*Data section*:
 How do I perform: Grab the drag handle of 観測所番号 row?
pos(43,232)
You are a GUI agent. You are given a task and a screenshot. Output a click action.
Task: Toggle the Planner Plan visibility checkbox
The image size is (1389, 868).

*Aim of the task*: Return the full listing, word for word.

*Answer below*:
 How do I perform: Grab the drag handle of 観測所番号 row?
pos(43,232)
You are a GUI agent. You are given a task and a screenshot. Output a click action.
Task: Toggle the Planner Plan visibility checkbox
The image size is (1389, 868).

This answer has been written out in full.